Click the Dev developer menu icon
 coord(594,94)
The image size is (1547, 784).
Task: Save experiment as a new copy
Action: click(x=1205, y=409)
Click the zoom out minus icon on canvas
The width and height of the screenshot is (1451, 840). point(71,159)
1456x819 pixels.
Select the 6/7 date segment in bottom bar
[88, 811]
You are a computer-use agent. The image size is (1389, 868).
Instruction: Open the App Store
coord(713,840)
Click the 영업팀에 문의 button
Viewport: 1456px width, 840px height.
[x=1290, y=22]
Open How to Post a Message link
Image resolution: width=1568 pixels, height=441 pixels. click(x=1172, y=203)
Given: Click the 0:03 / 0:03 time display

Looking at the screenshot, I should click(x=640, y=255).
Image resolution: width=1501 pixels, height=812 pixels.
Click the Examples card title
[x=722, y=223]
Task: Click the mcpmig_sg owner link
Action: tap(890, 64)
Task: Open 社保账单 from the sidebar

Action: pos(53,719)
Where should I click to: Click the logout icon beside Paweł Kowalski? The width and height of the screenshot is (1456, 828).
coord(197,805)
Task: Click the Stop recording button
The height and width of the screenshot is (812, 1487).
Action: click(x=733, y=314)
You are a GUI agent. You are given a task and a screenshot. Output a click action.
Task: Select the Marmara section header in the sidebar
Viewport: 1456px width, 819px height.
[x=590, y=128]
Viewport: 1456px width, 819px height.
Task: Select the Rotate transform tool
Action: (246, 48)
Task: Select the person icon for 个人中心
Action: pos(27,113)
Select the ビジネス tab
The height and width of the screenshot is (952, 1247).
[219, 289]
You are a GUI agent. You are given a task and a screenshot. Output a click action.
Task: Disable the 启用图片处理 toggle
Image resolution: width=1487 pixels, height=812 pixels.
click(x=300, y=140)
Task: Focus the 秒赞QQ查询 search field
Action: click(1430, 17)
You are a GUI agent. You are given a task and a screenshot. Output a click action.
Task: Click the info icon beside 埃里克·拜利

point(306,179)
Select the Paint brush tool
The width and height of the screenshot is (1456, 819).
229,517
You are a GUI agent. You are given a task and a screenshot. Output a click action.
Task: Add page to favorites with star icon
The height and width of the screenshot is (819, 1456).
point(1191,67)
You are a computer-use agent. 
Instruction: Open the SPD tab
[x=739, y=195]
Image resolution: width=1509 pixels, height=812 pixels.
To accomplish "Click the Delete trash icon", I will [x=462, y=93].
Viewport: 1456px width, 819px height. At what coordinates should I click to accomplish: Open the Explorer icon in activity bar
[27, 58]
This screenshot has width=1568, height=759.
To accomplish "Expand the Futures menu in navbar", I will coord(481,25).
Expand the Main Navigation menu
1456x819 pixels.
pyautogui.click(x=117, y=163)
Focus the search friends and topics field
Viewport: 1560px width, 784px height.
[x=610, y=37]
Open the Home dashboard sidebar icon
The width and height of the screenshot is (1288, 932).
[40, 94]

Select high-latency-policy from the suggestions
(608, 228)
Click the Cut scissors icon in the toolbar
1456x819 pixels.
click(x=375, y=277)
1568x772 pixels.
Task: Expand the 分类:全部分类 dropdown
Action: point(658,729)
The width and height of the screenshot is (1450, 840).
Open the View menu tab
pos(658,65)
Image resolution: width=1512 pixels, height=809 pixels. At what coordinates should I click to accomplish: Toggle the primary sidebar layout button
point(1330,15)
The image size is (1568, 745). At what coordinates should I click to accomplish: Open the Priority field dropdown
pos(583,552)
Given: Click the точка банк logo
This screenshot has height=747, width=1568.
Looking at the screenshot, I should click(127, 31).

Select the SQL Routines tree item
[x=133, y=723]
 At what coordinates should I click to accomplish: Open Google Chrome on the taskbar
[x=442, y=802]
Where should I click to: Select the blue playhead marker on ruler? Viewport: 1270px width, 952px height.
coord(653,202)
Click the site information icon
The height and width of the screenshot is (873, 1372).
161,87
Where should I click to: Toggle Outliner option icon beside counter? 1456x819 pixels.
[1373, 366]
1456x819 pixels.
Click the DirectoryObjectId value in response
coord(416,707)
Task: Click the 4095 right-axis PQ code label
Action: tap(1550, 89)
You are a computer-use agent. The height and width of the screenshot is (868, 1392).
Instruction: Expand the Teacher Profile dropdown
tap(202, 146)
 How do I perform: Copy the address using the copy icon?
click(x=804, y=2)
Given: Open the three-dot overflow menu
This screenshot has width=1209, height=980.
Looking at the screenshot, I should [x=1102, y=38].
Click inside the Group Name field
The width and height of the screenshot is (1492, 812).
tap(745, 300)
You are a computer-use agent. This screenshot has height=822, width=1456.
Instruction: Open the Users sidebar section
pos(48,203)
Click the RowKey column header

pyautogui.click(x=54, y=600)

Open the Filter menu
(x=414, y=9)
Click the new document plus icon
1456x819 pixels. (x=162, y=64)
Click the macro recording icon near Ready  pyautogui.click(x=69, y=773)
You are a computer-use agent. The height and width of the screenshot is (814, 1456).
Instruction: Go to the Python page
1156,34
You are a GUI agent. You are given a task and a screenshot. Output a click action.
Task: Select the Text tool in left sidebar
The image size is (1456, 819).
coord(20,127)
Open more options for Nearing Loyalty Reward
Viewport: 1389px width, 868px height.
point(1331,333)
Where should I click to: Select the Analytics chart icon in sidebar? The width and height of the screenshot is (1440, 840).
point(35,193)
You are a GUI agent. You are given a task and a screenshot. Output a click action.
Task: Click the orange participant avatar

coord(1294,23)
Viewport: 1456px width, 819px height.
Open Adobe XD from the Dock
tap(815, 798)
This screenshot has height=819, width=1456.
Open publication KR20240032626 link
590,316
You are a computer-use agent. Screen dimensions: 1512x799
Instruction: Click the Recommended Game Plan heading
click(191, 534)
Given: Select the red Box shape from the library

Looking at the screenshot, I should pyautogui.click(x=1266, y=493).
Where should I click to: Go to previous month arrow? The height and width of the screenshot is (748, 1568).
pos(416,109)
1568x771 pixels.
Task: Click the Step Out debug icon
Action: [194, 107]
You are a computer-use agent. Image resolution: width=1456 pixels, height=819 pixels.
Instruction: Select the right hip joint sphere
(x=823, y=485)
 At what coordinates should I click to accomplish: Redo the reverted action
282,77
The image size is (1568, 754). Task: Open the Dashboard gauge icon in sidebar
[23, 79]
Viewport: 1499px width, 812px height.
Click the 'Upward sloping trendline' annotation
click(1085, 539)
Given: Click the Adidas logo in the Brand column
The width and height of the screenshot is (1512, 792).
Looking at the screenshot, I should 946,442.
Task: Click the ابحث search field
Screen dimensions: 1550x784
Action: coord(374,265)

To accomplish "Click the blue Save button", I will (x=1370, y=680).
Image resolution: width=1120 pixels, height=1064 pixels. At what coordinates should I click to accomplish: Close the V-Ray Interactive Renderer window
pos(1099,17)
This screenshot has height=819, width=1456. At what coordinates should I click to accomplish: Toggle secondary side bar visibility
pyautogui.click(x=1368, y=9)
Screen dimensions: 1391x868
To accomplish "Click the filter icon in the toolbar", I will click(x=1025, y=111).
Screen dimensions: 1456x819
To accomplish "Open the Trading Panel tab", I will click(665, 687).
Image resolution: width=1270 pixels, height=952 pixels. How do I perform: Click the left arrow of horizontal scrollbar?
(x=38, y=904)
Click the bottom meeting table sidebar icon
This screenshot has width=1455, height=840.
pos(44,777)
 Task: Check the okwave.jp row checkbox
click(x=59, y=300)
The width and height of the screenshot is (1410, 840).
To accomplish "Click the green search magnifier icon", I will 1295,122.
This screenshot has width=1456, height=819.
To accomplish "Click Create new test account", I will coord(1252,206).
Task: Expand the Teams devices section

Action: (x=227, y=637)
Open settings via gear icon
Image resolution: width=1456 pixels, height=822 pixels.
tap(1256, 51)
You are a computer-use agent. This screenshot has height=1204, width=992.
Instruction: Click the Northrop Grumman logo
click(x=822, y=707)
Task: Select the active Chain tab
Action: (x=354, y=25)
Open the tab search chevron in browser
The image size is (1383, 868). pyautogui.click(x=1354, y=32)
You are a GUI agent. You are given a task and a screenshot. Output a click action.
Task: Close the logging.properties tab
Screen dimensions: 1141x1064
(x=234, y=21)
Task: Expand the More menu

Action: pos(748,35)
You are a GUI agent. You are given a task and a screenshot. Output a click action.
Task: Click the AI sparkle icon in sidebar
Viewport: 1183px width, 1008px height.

Your instructions: Return the total of lines in these records that hold "toolbar", without any other words.

Response: 2